Having worked on short film project were these the types of projects that allowed you to work on big blockbusters? What kind of film work did you do prior to Pacific Rim?
Frank: Before Pacific Rim I had the opportunity to work design on Godzilla (2014) and an unannounced movie, along with a number of console game since I was primarily employed in the videogames industry. Fortunately my jump into film had happened as a sort of happy accident as I have explained earlier. I think what has allowed my art to capture Guillermo Del Toro’s attention was the type of worlds I was depicting in my paintings. I knew from a start that I was going to be more of an environment artist; when my peer were exploring character design and animation I knew I didn’t have an advantage competing with them, so I decided to take up this field of creating spaces and environments that provokes the viewer’s imagination, to draw them in as if they were standing in the paintings themselves. The pieces that had gotten me more work in the past has mostly been my personal artworks, and piece from clients serves as a reassurance that I can calibrate to the production needs professionally.

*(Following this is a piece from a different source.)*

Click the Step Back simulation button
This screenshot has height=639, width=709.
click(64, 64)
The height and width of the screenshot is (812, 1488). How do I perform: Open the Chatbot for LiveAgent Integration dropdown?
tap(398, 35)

What is your print selling process like? I know you participate in Artist Alley’s and was wondering how you decide which artwork to sell and how this process benefits you as an artist?

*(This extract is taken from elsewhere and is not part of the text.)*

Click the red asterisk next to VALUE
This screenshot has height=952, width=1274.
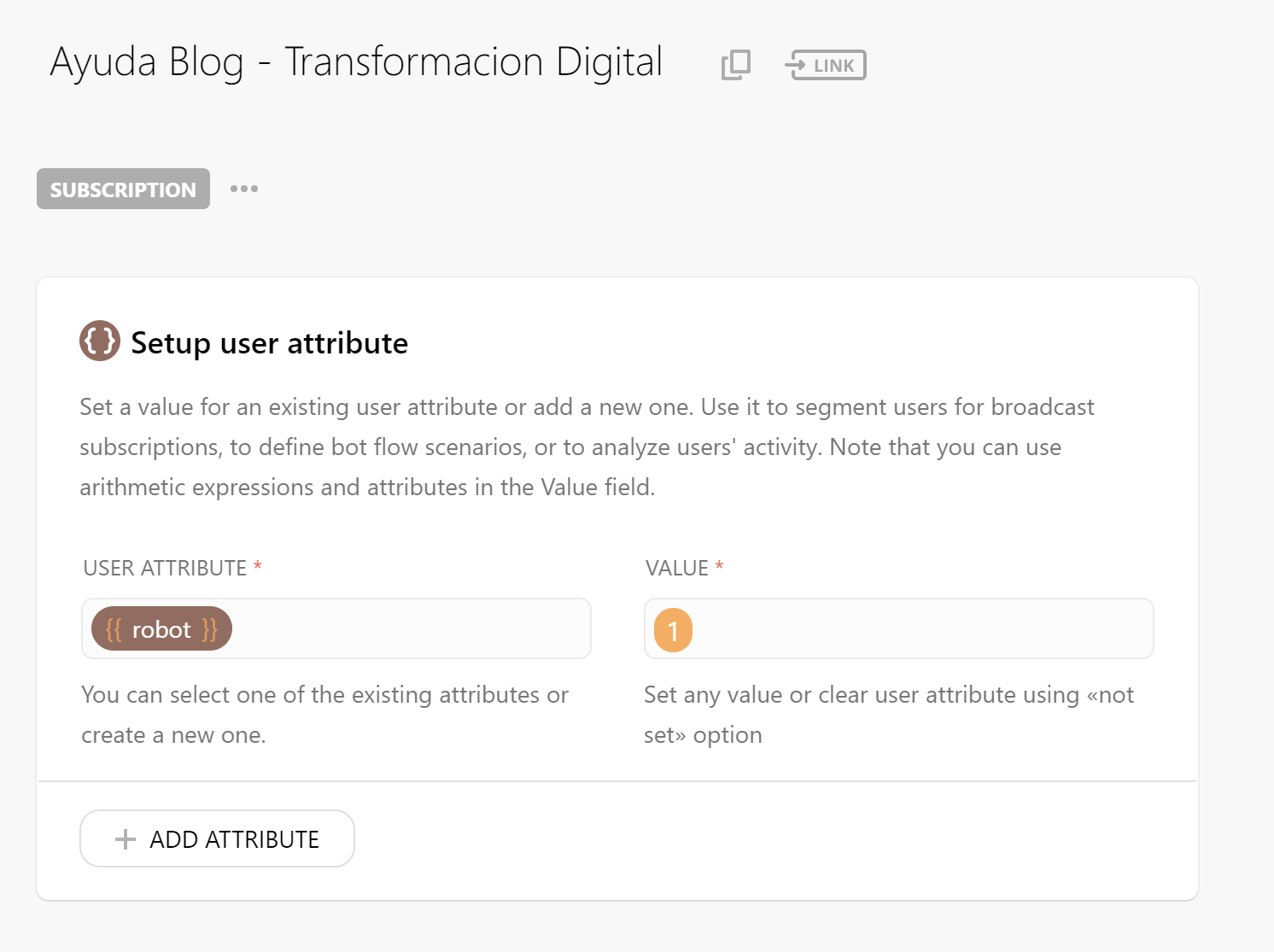[720, 566]
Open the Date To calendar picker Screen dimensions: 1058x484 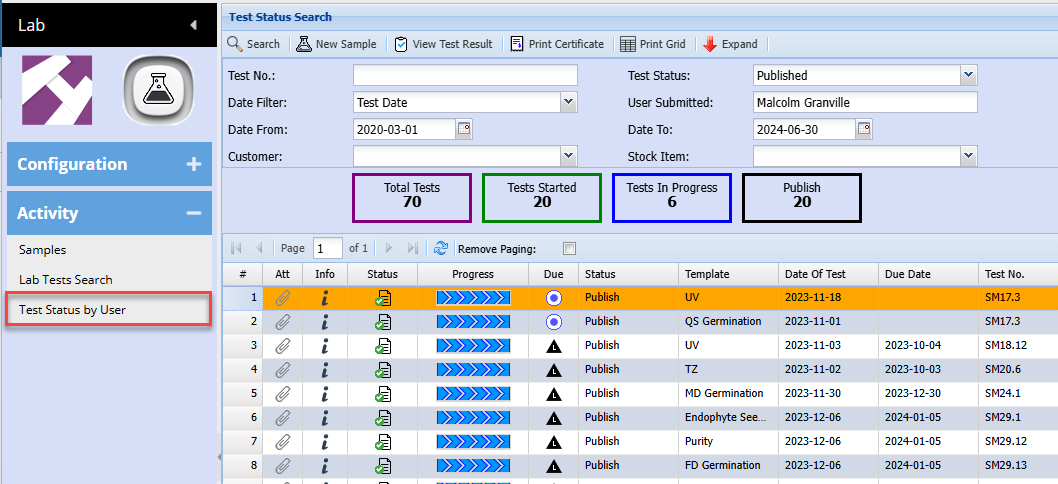pyautogui.click(x=864, y=129)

Frank: Selling prints in Artist Alley is a fantastic way to be more involved with the arts community, I personally had been doing it for as long as four years. It’s a great motivation to create and express personal artworks, arts that weren’t created for clients. It benefited me from constantly giving me an urge to paint more, everyday, non-stop. Because when I was involved in the community, I feel like I’m not alone on this path. The people I met and befriend in conventions and the artists sitting next to me provides constant motivation for me to get better, and more “popular”. It’s a scene I eventually grew out of but I will remember the experience vividly for the it made me a better artist in a hurry.
You do Matte-painting, concept, animation and many other mediums. Describe your evolution as an artist and how you find balance as a multi-disciplinary artist.
Frank: We live in an age where competition is so fierce and in order to find work we as artists would need to be BETTER than the guy we aim to replace in the field. That guy who already has years of experience and connections versus you and I. The industry was not getting bigger in the past two years, and it was him or me for the position. I was never a multi-disciplinary artist by choice, if I had it my way I’d only paint concept designs and let everyone else worry about making it happen. For the past while I had worked in Matte-Painting for Oblivion, The Mortal Instruments, Copper, Hannibal and some unannounced shows. These jobs will fill the void when I’m not working in design. And I teach a matte-painting class in a college locally in Toronto. The balance will come naturally when I’m trying to fill up any down time, as a working professional I have to constantly adapt to new work environments and odd jobs/offers. I do not have this down yet but keeping busy is the best way to stay afloat.
Another film you worked on was Oblivion. How was that journey and were you pleased with how that film come out?
Frank: I interviewed with Pixomondo when I was graduating from Sheridan, it was a great interview and I was asked to come in. It wasn’t until a year later when our schedule finally worked out and I was able to put on a brand new film they were working on. That turned out to be Oblivion. This was one of my first Matte-Painting experiences for feature film, and there was a lot to learn. I had a great mentor on the show Slav Kravchenko, we’ve become friends after dumping in countless hours at the office chugging out mattes after mattes. There were certainly bumps and obstacles along the way but I really appreciate Pixomondo for providing me with this valuable and fun experience, the end result is another satisfying piece of memory and an great start in my career in Matte-Painting.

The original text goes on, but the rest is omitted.